I awoke at 1:08AM this morning.
I have my first newsletter, my first newsletter in a really long time scheduled to enter people's email boxes at 7AM. It's 3:30AM as I write this. I edited the email campaign a dozen times. I want to say no, it's not good enough- wait to send it out, but that would be giving into the fear and the paralysis.
Expression is not always easy for me. As a kid I had a terrible speech impediment. No one could understand me because I would get so excited and have so much to share I would talk incredibly fast. I would get frustrated when I wasn't understood so I would go off and work with the energy that was flowing through me on my own and figure out some way to release it.
A book that helped me move towards more authentic expression and unleashing my creativity was "The War of Art" by Steven Pressfield. It made me realize that the anxiety I felt around creating something new whether it's putting out a newsletter, writing an article, or even gifting myself the time to journal is not uncommon, and more so...it may even be a great thing.
The key to winning the creative battle is simply to keep practicing. Pressfield discusses his process of invoking the muse before beginning each day. This is a ritual I have adopted as I often pray before writing and ask that my message ring true for whomever needs it. I also pray to show myself compassion and not be such a relentless critic or doubter.

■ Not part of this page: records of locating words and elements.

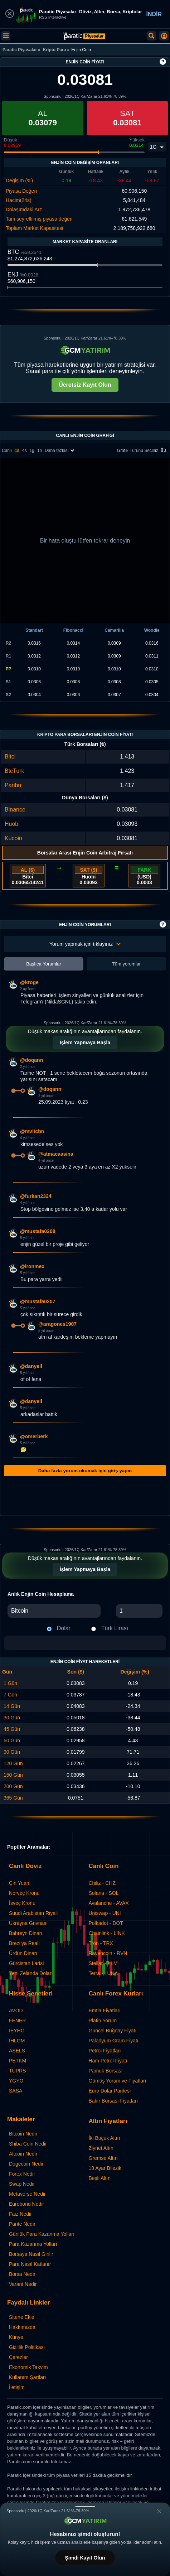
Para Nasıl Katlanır (30, 2264)
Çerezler (18, 2357)
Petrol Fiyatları (105, 2050)
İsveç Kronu (22, 1903)
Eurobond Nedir (26, 2204)
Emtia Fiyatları (105, 2010)
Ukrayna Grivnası (28, 1923)
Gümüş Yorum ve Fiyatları (117, 2081)
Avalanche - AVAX (109, 1903)
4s (24, 450)
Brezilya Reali (24, 1943)
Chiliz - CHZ (102, 1883)
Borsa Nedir (22, 2274)
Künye (16, 2337)
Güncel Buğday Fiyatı (113, 2030)
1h (39, 450)
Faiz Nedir (20, 2214)
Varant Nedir (23, 2284)
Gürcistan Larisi (26, 1963)
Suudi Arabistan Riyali (33, 1913)
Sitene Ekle (21, 2317)
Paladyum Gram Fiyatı (114, 2040)
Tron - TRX (101, 1943)
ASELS (17, 2050)
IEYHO (17, 2030)
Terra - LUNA (103, 1973)
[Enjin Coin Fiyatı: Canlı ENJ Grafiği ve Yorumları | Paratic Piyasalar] (84, 36)
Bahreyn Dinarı (25, 1933)
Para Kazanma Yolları (33, 2244)
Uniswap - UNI (105, 1913)
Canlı (7, 450)
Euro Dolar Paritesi (110, 2091)
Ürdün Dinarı (23, 1953)
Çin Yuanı (19, 1883)
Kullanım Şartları (27, 2377)
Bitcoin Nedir (23, 2134)
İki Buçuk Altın (104, 2138)
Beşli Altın (100, 2178)
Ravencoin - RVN (108, 1953)
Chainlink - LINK (107, 1933)
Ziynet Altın (101, 2148)
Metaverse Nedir (27, 2194)
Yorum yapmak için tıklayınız (85, 944)
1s (17, 450)
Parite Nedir (22, 2224)
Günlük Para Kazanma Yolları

I believe we are all conduits of energy. Creative ideas flow through us. I am careful not to attach myself to them; knowing they are all fleeting, and nothing- no idea, no thing, no ability is ME for I AM the I AM I pray to. The creative force of the universe resides in me- within all of us and everything.
I have always considered myself to be a writer. I began writing at an early age mainly because I love to learn and writing helps me bring my thoughts together. It's like playing with ideas on paper. I would simply write about what I love and what was fascinating to me.

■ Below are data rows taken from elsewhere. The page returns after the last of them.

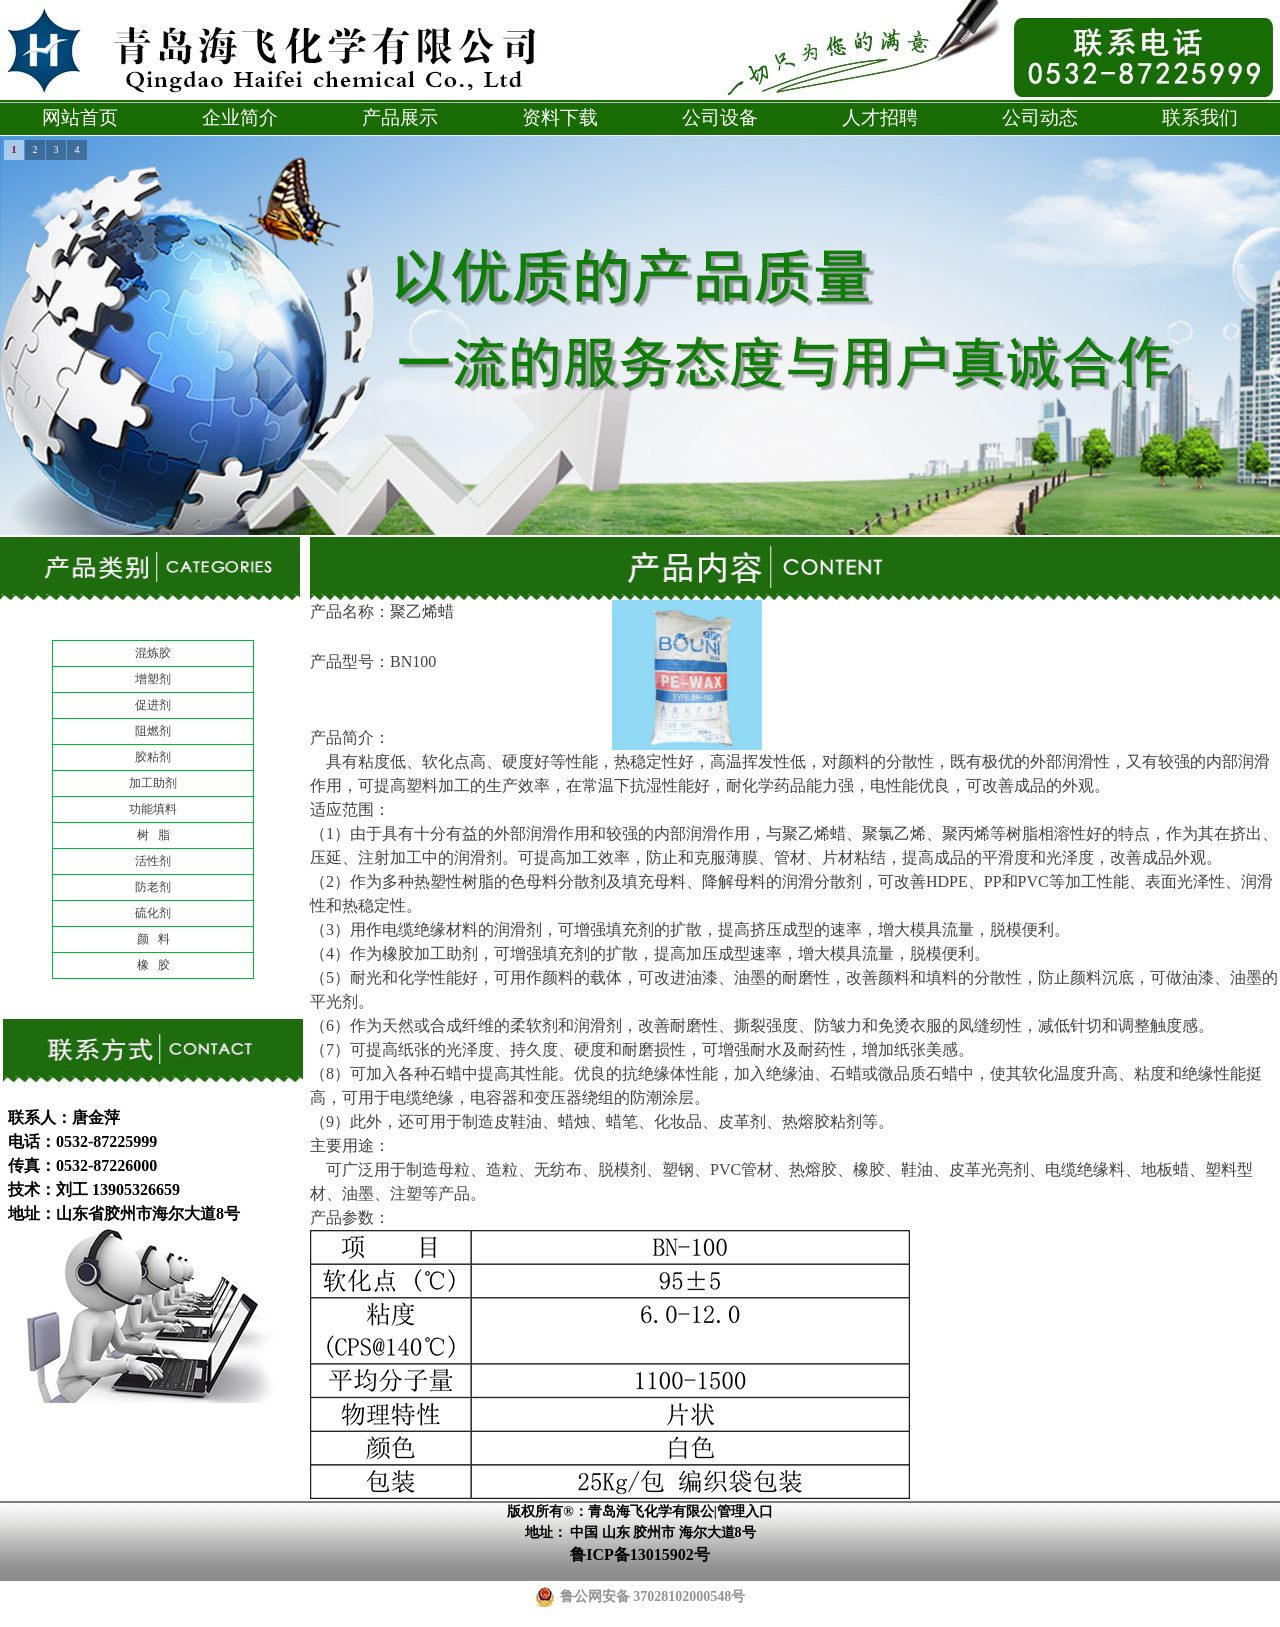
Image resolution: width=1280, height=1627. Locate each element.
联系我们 (1200, 117)
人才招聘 (880, 117)
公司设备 (720, 117)
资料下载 (560, 117)
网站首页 (80, 117)
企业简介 (240, 117)
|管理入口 (743, 1511)
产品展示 (400, 117)
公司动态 (1040, 117)
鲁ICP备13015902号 (640, 1554)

I started sharing my wellness writings in college. When I was torn between continuing being pre-med at Johns Hopkins University and following my heart in health promotion (I wanted to prevent people from getting sick rather than trying to help them once it happened) my advisor encouraged me to start a health and fitness column in the school paper.
My peers would approach me on campus and tell me that because of my writing they were now drinking less on weekends and making better choices in the dining hall. My heart grew so full of joy to know that what I loved learning and sharing was actually of benefit to others.

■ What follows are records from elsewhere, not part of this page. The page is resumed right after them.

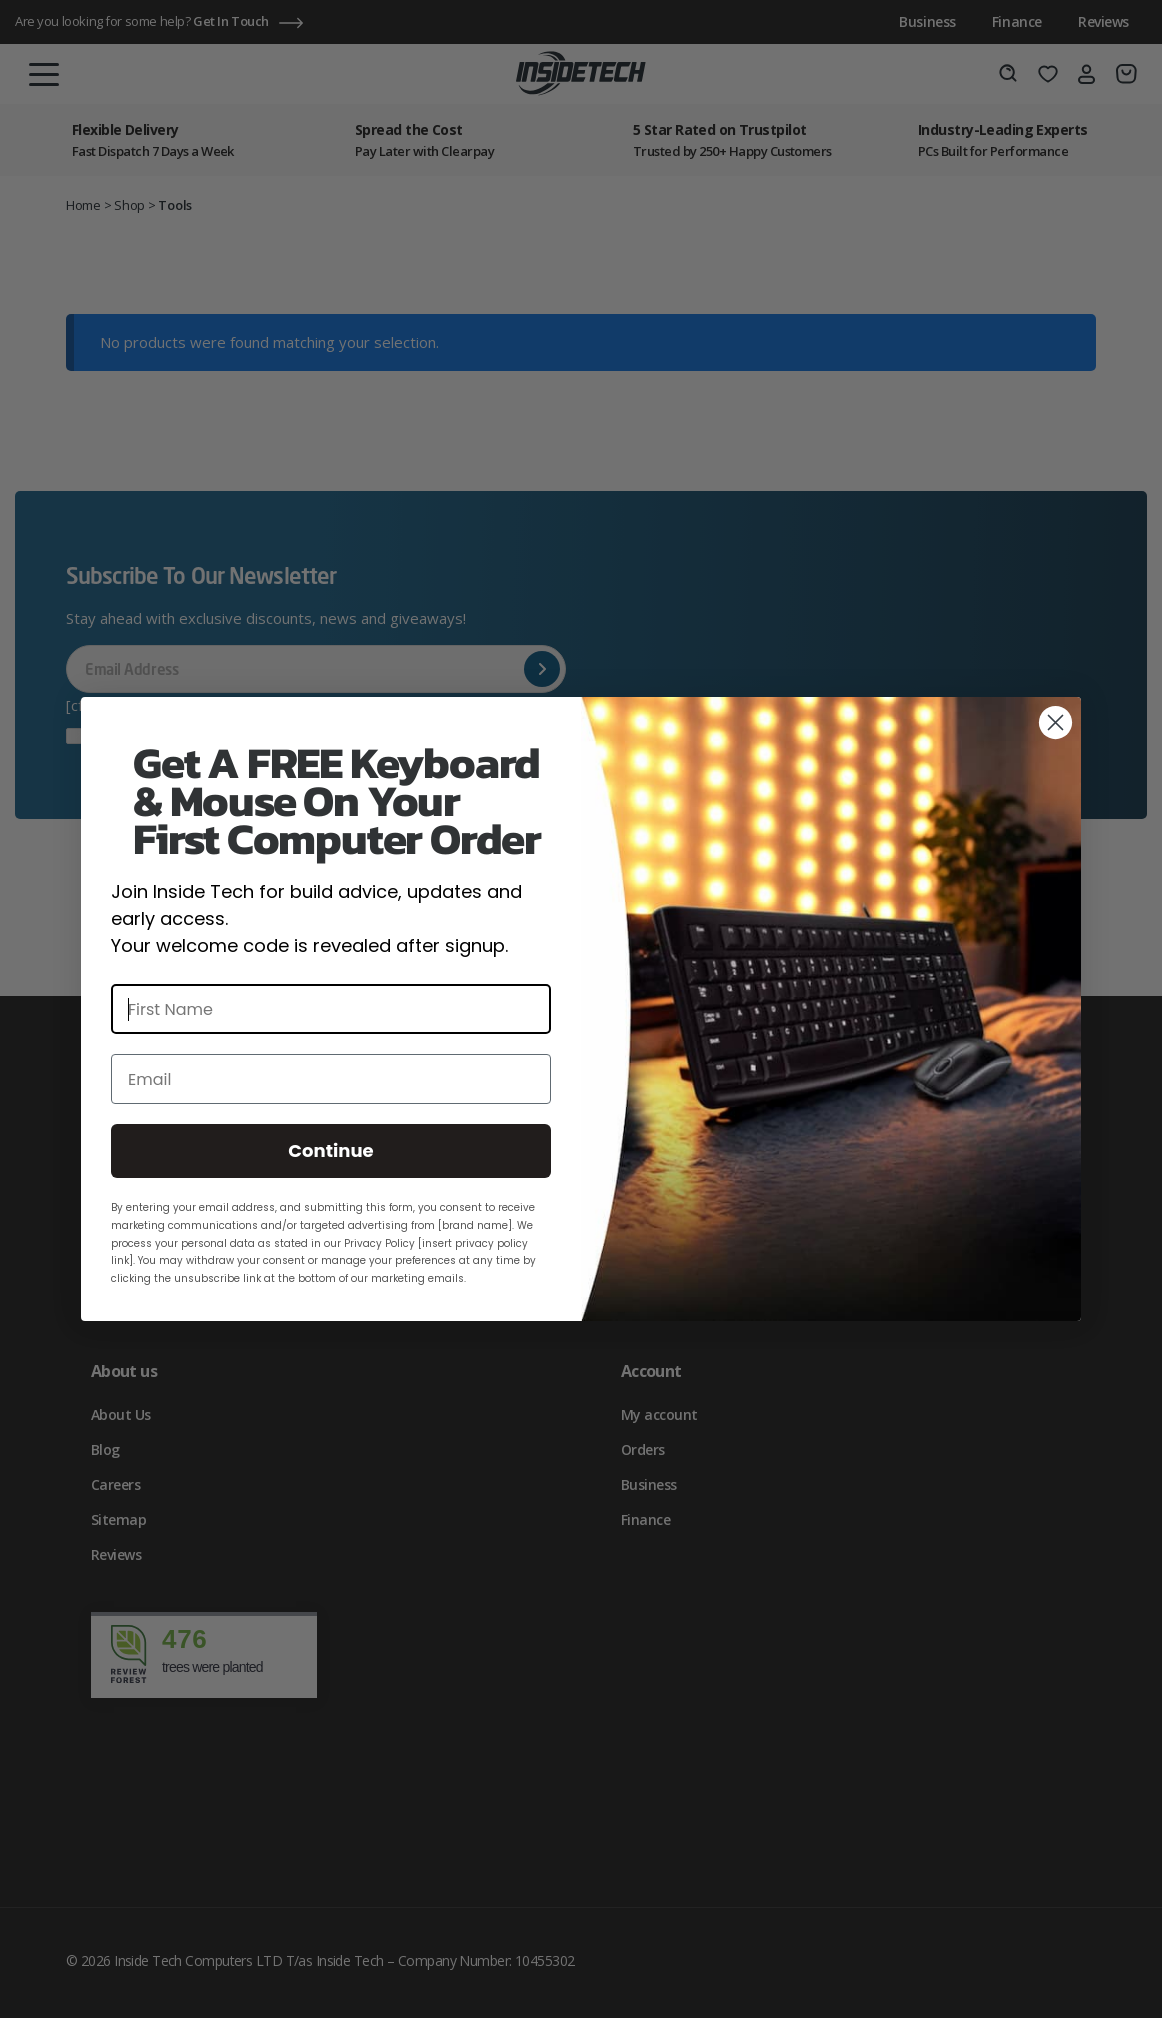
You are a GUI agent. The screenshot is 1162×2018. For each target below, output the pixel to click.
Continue (330, 1150)
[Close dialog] (1055, 722)
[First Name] (331, 1009)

I continued to write for newspapers after graduating. Geez, I was so bold! I would call up or walk into the office and pitch my fitness column without any hesitation. It was so in the flow. I would have my parents take the exercise photos of me for the articles. I didn't care about things being so perfect. I didn't fear competition. I only knew and trusted the creative impulse that was flowing through me.
I guess I lost some of that when I went on my own and moved to Los Angeles. I didn't have the support of my family and community and I have never been one to take rejection well. I have faced a lot of rejection out here. Rejection burns. Those burns can keep you from moving forward. But, we must keep moving. There is an infinite amount of support available to you at all times. You just step into the field. The universe really does have your back. But, you have to believe in the power and want to work with the power as much as the power wants to work with you.
On a recent quest (my long solo road trips seeking guidance from the universe) I listened to BIG MAGIC by Elizabeth Gilbert on Audible. This really stuck out to me.
I have decided to call my new email newsletter The Heart of Practice as I am practicing living from my heart and sharing it with others. I am learning that creativity and I do not have to go to war. I don't have to light projects on fire in the construction phase and run away to escape the smoke. We can work together. Free flow of energy- I'm open to you.